FEIT Research Excellence 2023 Guest Lecture - Prof. Hao Ying
Event description
Deterministic and Stochastic Fuzzy Discrete Event Systems with Supervised Learning
Hao Ying, IEEE Fellow, Professor
Department of Electrical and Computer Engineering
Wayne State University Detroit, Michigan, USA
Abstract
To effectively represent deterministic uncertainties and vagueness as well as human subjective observation and judgment encountered in many real-world problems especially those in medicine, we originated a theory of fuzzy discrete event systems (DES) in 2001. The theory is unique in that it is capable of modeling a class of event-driven systems as fuzzy automata with states and event-invoked state transitions being ambiguous. We introduced fuzzy states and fuzzy event transition and generalized conventional crisp DES to fuzzy DES. The largely graph-based framework of the crisp DES was unsuitable for the expansion and we thus reformulated it using state vectors and event transition matrices which could be extended to fuzzy vectors and matrices by allowing their elements to take values in [0, 1]. We also extended optimal control of DES to fuzzy DES. This novel fuzzy DES theory is consistent with the traditional DES theory, both at conceptual and computation levels, in that the former contains the latter as a special case when the membership grades are either 0 or 1. Other researchers have extended the FDES framework afterward. They studied a variety of fundamental FDES-related issues. These include supervisory control, observability, decentralized control, diagnosability, online control, state-based control, state-feedback control, prognosis, predictability, opacity, and detectabilities.

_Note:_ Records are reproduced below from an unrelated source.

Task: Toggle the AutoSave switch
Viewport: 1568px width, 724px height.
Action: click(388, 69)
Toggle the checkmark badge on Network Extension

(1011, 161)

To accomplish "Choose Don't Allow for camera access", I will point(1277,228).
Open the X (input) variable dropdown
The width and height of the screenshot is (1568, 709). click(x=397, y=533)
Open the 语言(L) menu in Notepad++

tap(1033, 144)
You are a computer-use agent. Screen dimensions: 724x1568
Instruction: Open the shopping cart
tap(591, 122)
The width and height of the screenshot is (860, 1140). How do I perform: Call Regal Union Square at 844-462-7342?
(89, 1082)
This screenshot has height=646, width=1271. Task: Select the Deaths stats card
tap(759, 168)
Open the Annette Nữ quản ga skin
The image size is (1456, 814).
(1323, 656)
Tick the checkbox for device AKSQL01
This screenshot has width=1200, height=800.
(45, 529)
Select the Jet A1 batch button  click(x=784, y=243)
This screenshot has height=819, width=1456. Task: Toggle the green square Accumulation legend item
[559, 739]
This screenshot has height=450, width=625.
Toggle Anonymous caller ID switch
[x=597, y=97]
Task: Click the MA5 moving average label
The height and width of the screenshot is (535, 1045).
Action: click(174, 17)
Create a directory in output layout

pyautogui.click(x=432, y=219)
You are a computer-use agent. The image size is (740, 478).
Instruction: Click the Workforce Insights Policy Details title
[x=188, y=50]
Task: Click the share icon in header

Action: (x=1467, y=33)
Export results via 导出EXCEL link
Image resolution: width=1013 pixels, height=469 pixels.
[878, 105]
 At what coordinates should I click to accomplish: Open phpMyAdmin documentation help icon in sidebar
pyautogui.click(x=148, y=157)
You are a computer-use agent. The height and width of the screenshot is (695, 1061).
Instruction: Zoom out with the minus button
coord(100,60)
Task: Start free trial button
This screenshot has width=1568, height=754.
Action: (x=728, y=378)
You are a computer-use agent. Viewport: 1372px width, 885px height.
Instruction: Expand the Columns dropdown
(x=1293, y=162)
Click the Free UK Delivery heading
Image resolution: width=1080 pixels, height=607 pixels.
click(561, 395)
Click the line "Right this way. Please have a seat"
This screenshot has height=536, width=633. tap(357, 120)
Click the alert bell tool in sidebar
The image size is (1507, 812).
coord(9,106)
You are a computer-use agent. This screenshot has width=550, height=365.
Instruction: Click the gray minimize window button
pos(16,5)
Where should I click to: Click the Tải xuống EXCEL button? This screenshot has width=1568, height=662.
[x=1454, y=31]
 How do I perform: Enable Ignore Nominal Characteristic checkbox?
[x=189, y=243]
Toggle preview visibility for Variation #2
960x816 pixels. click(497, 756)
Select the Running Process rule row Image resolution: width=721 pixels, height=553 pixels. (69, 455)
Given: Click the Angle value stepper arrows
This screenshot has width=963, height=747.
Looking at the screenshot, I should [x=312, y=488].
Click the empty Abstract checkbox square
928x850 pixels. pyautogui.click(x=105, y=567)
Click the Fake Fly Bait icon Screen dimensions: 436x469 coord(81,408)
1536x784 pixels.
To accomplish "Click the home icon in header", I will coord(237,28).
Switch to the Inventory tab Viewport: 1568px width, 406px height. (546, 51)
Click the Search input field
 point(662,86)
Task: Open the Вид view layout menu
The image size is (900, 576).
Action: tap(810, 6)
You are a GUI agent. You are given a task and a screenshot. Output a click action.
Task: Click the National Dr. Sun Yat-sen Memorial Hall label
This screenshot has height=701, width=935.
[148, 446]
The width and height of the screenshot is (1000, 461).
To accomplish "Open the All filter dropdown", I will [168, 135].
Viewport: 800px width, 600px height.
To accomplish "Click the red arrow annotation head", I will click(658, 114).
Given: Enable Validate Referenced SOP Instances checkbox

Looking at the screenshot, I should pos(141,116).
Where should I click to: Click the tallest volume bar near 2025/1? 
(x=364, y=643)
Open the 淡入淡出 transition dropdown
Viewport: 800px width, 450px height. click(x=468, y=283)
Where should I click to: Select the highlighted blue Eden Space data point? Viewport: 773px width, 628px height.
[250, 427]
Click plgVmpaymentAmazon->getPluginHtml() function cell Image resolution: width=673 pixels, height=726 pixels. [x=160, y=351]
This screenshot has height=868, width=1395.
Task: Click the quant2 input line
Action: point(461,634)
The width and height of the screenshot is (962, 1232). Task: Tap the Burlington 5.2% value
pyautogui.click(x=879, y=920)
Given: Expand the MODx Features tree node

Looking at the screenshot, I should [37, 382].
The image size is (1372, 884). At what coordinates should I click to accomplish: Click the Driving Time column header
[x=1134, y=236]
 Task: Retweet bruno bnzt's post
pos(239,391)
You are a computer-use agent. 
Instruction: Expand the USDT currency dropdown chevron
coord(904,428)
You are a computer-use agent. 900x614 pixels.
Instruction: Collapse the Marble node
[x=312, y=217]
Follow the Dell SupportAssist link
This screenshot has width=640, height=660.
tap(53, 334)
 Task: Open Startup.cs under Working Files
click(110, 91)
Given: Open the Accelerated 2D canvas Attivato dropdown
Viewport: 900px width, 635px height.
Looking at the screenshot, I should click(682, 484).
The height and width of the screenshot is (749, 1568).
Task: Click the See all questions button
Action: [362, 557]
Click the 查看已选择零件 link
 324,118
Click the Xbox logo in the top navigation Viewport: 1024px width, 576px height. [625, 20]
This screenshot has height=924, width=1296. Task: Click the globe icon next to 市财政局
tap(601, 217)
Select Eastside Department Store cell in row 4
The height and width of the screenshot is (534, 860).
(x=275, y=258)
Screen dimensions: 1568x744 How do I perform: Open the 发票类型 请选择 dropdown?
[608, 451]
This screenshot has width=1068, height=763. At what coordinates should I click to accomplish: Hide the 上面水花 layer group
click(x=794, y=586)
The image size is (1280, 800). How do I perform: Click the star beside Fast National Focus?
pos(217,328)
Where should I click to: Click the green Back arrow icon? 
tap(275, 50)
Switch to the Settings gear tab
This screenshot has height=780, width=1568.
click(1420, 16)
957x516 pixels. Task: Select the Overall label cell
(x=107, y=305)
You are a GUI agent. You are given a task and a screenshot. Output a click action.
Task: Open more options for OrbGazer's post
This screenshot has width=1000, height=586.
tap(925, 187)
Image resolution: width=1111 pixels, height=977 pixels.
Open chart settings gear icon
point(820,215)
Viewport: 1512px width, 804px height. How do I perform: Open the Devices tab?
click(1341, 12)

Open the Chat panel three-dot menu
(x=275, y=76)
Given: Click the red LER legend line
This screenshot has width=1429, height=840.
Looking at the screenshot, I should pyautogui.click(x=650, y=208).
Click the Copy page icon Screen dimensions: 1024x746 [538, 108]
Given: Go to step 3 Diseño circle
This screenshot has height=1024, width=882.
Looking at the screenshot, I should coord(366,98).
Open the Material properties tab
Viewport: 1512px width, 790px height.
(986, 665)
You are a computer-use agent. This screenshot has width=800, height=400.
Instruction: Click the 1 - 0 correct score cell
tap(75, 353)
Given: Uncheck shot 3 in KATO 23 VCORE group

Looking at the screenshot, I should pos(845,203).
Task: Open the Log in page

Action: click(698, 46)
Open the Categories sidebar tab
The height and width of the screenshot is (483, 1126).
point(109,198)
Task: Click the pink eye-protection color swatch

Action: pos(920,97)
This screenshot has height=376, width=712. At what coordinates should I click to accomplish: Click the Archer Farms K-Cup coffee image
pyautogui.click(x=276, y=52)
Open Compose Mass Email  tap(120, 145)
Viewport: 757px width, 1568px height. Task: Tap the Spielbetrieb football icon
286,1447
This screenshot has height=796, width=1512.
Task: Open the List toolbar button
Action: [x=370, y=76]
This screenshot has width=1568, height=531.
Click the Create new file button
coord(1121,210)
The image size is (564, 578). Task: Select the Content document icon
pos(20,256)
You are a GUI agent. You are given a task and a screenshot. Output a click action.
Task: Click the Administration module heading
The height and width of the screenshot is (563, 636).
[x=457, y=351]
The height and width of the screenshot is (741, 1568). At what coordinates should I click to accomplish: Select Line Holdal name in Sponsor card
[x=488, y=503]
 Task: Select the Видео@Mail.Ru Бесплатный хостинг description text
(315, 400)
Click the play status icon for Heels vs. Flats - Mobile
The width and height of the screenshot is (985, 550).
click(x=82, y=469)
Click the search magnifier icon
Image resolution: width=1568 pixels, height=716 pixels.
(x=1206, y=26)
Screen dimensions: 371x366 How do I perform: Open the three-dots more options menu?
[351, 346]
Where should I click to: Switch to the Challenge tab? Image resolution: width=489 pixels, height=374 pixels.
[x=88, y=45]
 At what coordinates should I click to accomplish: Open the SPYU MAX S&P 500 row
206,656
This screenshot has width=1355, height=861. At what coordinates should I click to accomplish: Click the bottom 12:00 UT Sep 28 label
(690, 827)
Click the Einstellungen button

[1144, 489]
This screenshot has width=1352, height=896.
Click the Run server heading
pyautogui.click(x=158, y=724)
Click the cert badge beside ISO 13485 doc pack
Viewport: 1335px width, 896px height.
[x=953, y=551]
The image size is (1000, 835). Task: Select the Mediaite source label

In this presentation, we show our recent work on how a FDES can learn the event transition matrix of its fuzzy automaton, which is the core of the FDES that is difficult to build manually, when neither pre-event nor post-event state is known. The only information assumes to be available is values of the variables that are only known to be vaguely related to the pre- and post-event states. We link the variables to the states through Gaussian fuzzy sets owing to the conceptual relationship between a fuzzy set and a fuzzy state. Stochastic-gradient-descent-based algorithms are derived for the model to iteratively learn online the transition matrix and all the parameters of the fuzzy sets simultaneously. This leads to the first FDES model that is capable of learning solely based on sensor data without relying on any subjective input from humans, removing a significant bottleneck for real-world applications.
We will also present a new class of FDES called the stochastic fuzzy discrete event systems (SFDES) that we introduced lately. A SFDES is comprised of multiple fuzzy automata that occur randomly one at time with different occurrence probabilities. We show our technique capable of determining number of fuzzy automata and their event transition matrices as well as estimating their occurrence probabilities for single-event SFDES.
Biography
Dr. Hao Ying is a professor at the Department of Electrical and Computer Engineering, Wayne State University, USA. He has published two fuzzy control books and over 130 journal papers. He receives the 2023 IEEE CIS Fuzzy Systems Pioneer Award, which is the highest level honor of the IEEE Computational Intelligence Society, with the citation “For fundamental contributions to model-free fuzzy control theory and its biomedical applications.”
Professor Ying is serving as an Associate Editor or a Member of Editorial Board for 17 international journals, including the IEEE Transactions on Fuzzy Systems and the IEEE Transactions on Systems, Man, and Cybernetics: Systems. He is an IEEE Fellow.